Statistical analysis

All the analyses of images were conducted on coded samples blinded to the examiner. After the results were obtained, the code was broken, and data were analyzed with the StatView program (SAS Institute, Inc., Cary, NC). The studies analyzed postmortem samples that were stratified according to the last available antemortem cognitive diagnoses; hence, no randomization process was performed as the groups were predetermined. Due to small sample size, data were analyzed as non-parametric. No sample size calculations were performed prior to analyses and the study was not pre-registered. Outliers were defined as 1.5 times the interquartile range above Q3 or below Q1. Comparisons among groups were performed with Kruskal-Wallis test followed by Dunn’s multiple comparisons test, two-way ANOVA, or unpaired Student’s t test where appropriate. All results were expressed as mean ± SEM. The differences were significant if p values were <0.05 and the actual p value was reported if near, but over the 0.05 cutoff. All sample sizes (n= number of individual HIV+ tissues examined) are included in figure legends.

Results

Clinical and neuropathological characteristics of cognitively normal compared to HAND decedents that were on ART

All 52 NNTC autopsy cases were analyzed to assess relevant differences between postmortem brain samples from HIV+ decedents. We first categorized cohorts by HAND status and then compared sex, age, viral load (VL), and nadir CD4+ cell count (Table 1). The HAND cohort was predominantly male (88%) and the average age of HAND decedents was significantly higher than the cognitively normal (CN) group (Table 1). Plasma VL was similar among the different cognitive groups (Table 1). The CN group had the highest CD4 counts (Table 1), while the “MND” group had the lowest CD4 count (Table 1). Post-mortem interval (PMI) averaged 6.5, 20.3, and 9.6 hours for the CN, ANI, and MND groups, respectively (Table 1). However, despite the higher PMI for the ANI samples, there were no significant differences between the groups based on cognitive or ethnic stratifications (Tables 1 and 2).

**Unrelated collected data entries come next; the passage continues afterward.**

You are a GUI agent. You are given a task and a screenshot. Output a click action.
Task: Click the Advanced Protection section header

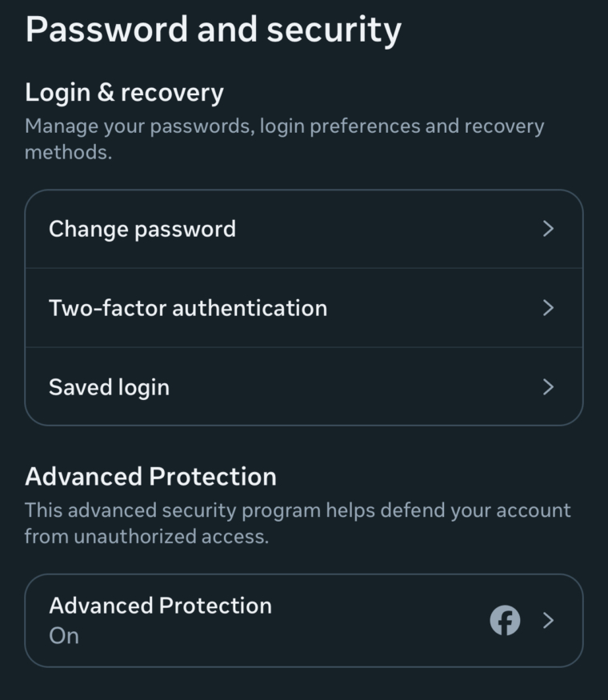tap(151, 476)
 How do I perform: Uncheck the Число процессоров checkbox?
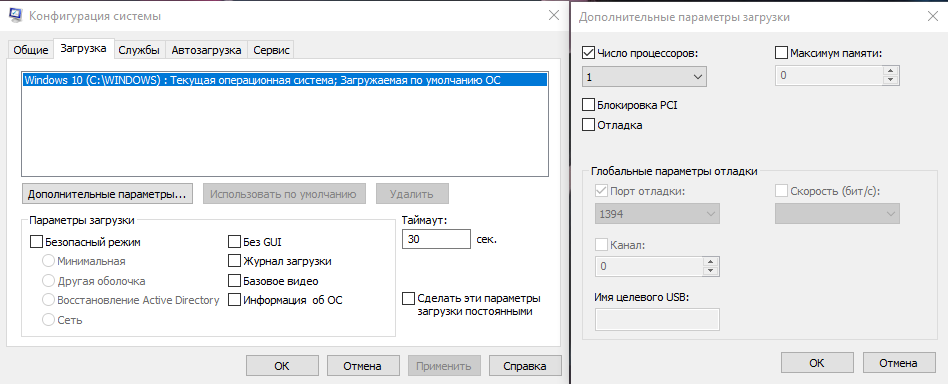tap(588, 53)
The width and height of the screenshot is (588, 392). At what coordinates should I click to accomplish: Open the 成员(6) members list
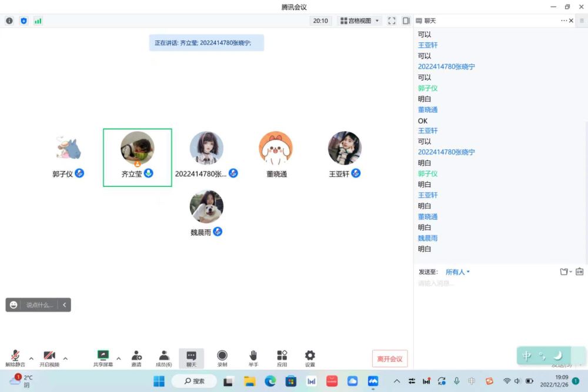click(164, 358)
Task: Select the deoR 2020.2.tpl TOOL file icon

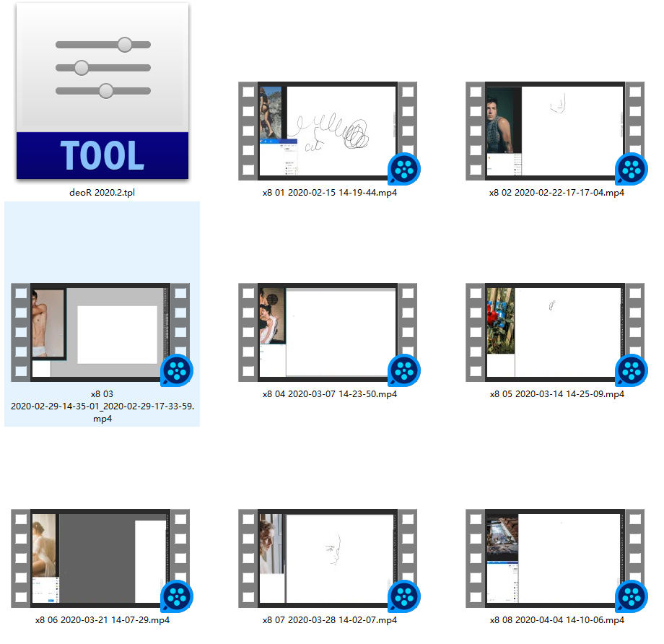Action: (x=102, y=91)
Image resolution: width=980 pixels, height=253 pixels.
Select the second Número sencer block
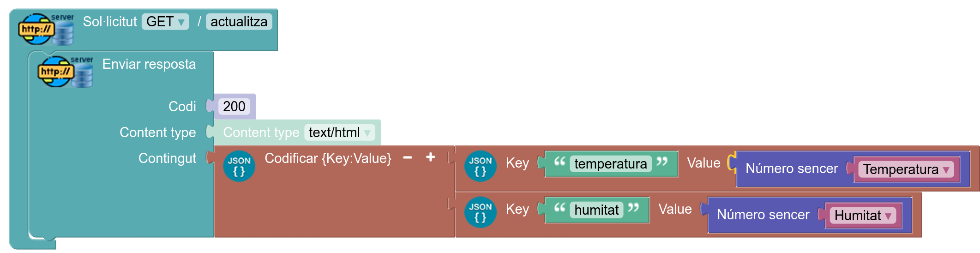[x=763, y=215]
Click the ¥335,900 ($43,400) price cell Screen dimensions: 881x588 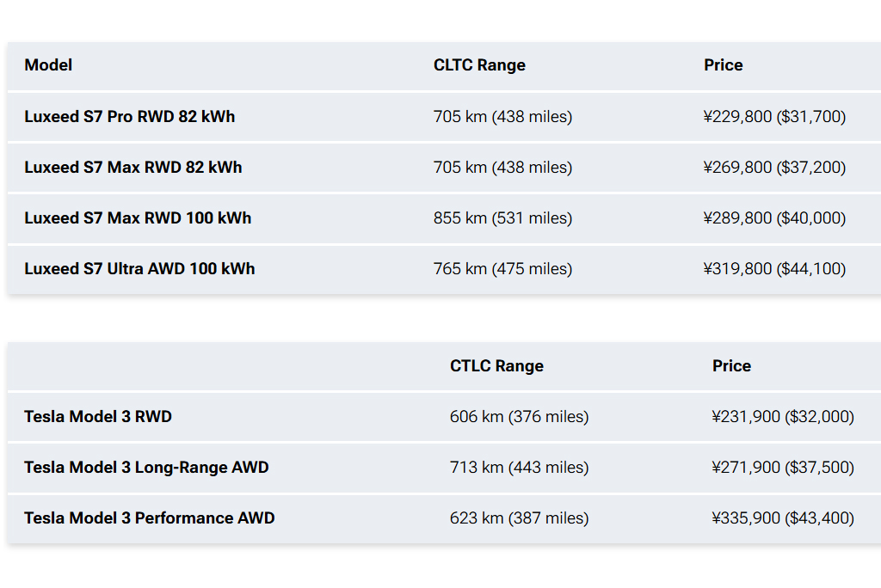pos(783,518)
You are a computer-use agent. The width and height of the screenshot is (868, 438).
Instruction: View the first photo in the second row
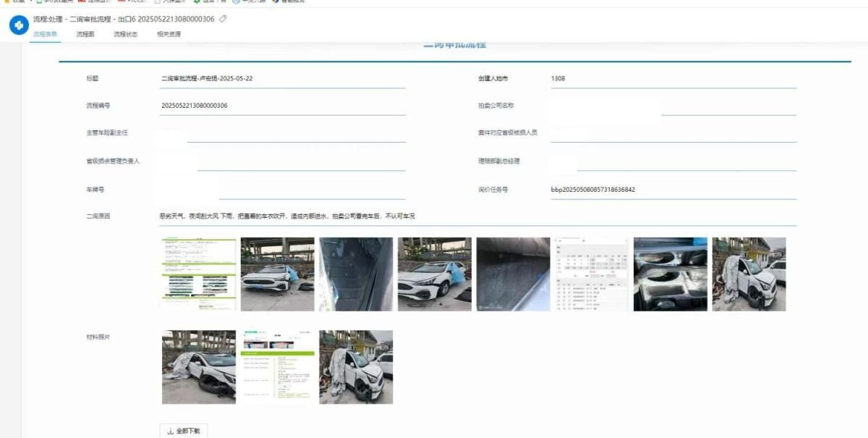click(x=199, y=367)
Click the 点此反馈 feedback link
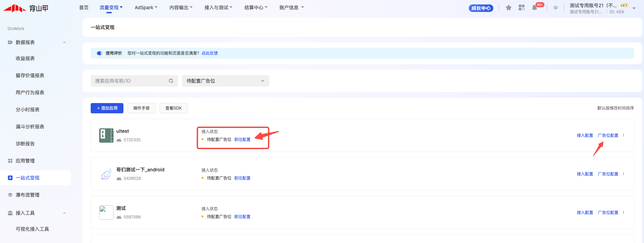 [209, 53]
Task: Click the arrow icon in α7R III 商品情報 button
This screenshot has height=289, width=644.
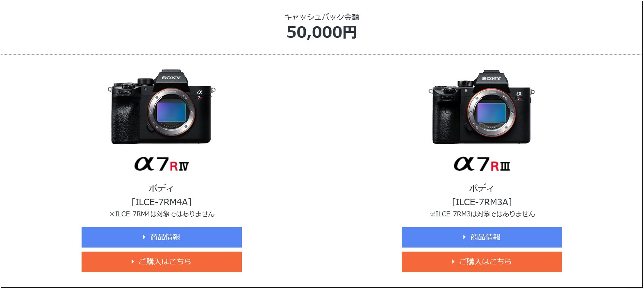Action: (464, 237)
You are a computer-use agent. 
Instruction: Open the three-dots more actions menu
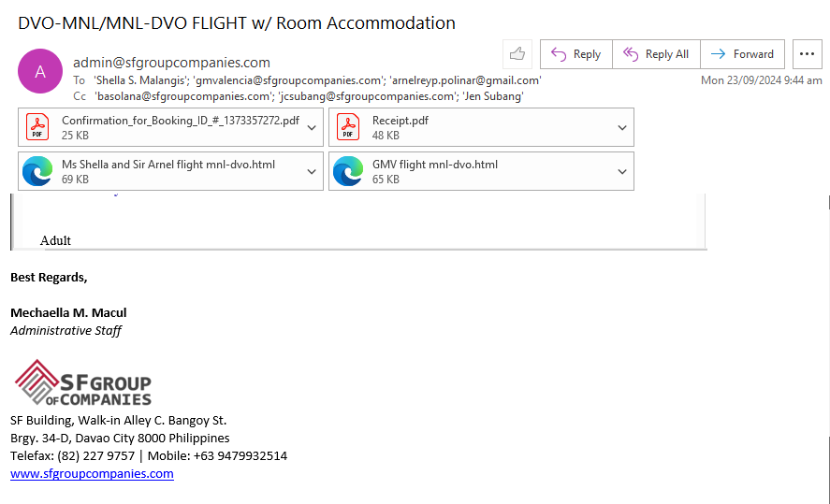click(807, 54)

Next, we compared clinical characteristics of our cohort when categorized by ethnicity, Hispanic versus non-Hispanic (Table 2). The non-Hispanic cohort consisted of decedents of multiple self-identified ethnicities: four Black, two Native Alaskan, one Hawaiian, and 13 white. There was no difference in the age of the groups. Plasma VL was significantly higher in the non-Hispanic group compared to the Hispanic cohort, however, there was no significant difference plasma VL quantity between the cognitive groups in the Hispanic or non-Hispanic samples. VL was detectable in all cases. No other differences were revealed by analyses of the available clinical data for the Hispanic and non-Hispanic groups. PMI averaged 11.5 and 16.3 hours for the Hispanic and non-Hispanic cohorts, respectively, however, these differences did not reach significance (Table 2).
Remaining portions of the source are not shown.